__Task goal__
The entries below hold a line with "The width and height of the screenshot is (640, 360)." and a line with "Image resolution: width=670". Return those lines and all that lie between them, exactly and only.

(Saved data entries)
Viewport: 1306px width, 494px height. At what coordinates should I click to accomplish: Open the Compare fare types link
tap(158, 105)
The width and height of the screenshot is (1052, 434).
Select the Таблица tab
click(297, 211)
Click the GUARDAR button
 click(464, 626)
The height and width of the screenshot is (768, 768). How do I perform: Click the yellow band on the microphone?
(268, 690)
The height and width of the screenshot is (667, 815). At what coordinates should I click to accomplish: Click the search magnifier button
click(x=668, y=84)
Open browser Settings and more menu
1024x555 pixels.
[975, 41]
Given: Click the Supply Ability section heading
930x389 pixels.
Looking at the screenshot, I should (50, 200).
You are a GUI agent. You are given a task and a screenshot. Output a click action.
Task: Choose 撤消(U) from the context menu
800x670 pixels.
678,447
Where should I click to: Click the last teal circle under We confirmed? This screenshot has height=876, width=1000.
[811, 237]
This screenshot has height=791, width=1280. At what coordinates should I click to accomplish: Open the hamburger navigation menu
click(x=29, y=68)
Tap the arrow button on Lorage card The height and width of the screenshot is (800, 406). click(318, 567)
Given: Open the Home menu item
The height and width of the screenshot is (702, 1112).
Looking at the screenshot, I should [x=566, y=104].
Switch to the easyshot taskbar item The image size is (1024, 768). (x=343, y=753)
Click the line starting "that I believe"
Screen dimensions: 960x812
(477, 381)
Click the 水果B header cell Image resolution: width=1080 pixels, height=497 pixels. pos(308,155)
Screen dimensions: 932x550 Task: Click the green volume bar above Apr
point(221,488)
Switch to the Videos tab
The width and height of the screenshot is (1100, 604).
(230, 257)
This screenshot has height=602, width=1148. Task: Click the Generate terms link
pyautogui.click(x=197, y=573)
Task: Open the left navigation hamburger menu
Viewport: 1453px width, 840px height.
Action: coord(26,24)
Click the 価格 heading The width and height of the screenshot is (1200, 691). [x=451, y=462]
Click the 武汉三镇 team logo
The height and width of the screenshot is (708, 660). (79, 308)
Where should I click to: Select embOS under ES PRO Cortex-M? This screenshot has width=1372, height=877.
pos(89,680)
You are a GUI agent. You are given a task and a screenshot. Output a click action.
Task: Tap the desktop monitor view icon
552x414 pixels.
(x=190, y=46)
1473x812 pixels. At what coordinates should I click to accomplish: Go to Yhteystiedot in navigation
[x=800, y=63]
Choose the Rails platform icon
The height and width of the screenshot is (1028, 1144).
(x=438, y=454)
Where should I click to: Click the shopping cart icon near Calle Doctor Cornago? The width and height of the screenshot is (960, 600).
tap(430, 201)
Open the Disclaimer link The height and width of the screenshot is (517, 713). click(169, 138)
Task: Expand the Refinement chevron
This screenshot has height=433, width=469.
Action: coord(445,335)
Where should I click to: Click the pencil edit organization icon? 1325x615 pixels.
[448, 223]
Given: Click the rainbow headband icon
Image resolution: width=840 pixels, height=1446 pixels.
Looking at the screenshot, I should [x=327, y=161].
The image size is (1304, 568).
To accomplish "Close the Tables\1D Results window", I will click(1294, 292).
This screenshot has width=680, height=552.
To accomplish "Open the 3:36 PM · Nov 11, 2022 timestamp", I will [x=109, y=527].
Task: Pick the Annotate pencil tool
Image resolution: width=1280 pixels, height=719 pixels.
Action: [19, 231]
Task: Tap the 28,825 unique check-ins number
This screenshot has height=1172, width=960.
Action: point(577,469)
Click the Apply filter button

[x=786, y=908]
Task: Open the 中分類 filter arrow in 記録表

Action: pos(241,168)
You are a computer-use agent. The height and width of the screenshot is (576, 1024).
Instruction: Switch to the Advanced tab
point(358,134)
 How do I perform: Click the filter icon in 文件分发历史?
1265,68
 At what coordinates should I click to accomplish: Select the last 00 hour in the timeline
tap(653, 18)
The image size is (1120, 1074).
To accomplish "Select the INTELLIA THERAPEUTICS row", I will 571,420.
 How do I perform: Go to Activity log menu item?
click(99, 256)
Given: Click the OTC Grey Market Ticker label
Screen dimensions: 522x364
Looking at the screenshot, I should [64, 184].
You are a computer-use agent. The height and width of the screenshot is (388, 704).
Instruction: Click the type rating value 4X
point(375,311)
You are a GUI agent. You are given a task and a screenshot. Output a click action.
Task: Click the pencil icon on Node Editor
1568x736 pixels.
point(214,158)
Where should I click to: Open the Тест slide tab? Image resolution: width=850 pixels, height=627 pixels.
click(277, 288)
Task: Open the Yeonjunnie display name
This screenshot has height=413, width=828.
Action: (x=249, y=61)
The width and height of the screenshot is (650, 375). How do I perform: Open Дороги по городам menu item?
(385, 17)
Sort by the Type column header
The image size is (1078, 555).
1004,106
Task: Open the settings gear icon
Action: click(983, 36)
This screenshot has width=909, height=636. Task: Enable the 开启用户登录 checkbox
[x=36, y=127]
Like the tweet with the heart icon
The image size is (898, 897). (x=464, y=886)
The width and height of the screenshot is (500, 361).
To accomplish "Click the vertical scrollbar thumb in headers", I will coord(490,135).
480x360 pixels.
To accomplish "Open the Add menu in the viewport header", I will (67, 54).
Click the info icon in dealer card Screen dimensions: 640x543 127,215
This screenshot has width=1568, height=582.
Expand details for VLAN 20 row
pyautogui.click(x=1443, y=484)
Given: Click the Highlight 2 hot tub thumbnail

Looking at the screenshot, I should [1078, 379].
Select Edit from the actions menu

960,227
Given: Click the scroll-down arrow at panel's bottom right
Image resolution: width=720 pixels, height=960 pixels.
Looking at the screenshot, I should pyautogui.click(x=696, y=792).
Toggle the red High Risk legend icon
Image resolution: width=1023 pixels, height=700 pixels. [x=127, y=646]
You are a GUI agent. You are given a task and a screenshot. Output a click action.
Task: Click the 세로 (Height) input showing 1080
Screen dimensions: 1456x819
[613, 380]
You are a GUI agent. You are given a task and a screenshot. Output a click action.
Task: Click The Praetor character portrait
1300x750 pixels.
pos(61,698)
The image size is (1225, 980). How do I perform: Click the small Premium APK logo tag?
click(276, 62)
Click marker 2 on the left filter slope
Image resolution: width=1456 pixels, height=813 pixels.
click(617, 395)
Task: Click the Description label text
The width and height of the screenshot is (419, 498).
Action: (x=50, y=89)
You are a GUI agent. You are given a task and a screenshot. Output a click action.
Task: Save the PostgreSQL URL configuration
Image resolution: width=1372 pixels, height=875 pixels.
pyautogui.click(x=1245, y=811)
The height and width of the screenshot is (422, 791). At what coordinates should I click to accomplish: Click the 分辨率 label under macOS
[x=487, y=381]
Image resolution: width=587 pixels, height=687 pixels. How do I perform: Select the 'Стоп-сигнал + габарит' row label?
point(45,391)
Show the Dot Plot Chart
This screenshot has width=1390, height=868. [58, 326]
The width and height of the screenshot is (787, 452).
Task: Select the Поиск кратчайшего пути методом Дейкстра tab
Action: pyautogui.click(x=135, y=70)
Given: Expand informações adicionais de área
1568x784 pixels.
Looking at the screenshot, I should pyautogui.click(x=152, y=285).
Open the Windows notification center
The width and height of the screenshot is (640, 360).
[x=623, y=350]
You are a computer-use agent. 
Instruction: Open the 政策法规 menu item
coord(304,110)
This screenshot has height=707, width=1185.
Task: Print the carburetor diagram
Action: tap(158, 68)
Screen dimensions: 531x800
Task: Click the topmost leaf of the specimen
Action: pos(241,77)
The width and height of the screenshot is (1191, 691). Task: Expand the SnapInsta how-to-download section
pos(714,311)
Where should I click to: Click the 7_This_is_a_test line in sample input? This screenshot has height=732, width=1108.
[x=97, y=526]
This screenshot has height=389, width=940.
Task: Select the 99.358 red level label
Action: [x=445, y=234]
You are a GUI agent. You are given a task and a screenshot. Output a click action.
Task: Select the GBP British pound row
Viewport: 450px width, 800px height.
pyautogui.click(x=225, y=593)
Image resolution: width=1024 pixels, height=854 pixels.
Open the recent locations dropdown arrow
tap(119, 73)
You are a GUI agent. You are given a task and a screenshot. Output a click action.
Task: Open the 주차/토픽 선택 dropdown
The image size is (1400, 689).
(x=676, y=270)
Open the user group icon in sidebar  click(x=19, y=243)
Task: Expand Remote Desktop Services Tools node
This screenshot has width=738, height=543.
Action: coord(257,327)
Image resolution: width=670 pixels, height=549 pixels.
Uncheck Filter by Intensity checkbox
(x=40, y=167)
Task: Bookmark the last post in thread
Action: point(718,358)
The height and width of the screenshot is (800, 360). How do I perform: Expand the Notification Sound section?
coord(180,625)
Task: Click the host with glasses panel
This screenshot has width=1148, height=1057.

__Exercise output__
The width and height of the screenshot is (640, 360).
[x=623, y=350]
You are a computer-use agent. 
Instruction: Open the 政策法规 menu item
coord(304,110)
This screenshot has height=707, width=1185.
Task: Print the carburetor diagram
Action: tap(158, 68)
Screen dimensions: 531x800
Task: Click the topmost leaf of the specimen
Action: pos(241,77)
The width and height of the screenshot is (1191, 691). Task: Expand the SnapInsta how-to-download section
pos(714,311)
Where should I click to: Click the 7_This_is_a_test line in sample input? This screenshot has height=732, width=1108.
[x=97, y=526]
This screenshot has height=389, width=940.
Task: Select the 99.358 red level label
Action: [x=445, y=234]
You are a GUI agent. You are given a task and a screenshot. Output a click action.
Task: Select the GBP British pound row
Viewport: 450px width, 800px height.
pyautogui.click(x=225, y=593)
Image resolution: width=1024 pixels, height=854 pixels.
Open the recent locations dropdown arrow
tap(119, 73)
You are a GUI agent. You are given a task and a screenshot. Output a click action.
Task: Open the 주차/토픽 선택 dropdown
The image size is (1400, 689).
(x=676, y=270)
Open the user group icon in sidebar  click(x=19, y=243)
Task: Expand Remote Desktop Services Tools node
This screenshot has width=738, height=543.
Action: coord(257,327)
Image resolution: width=670 pixels, height=549 pixels.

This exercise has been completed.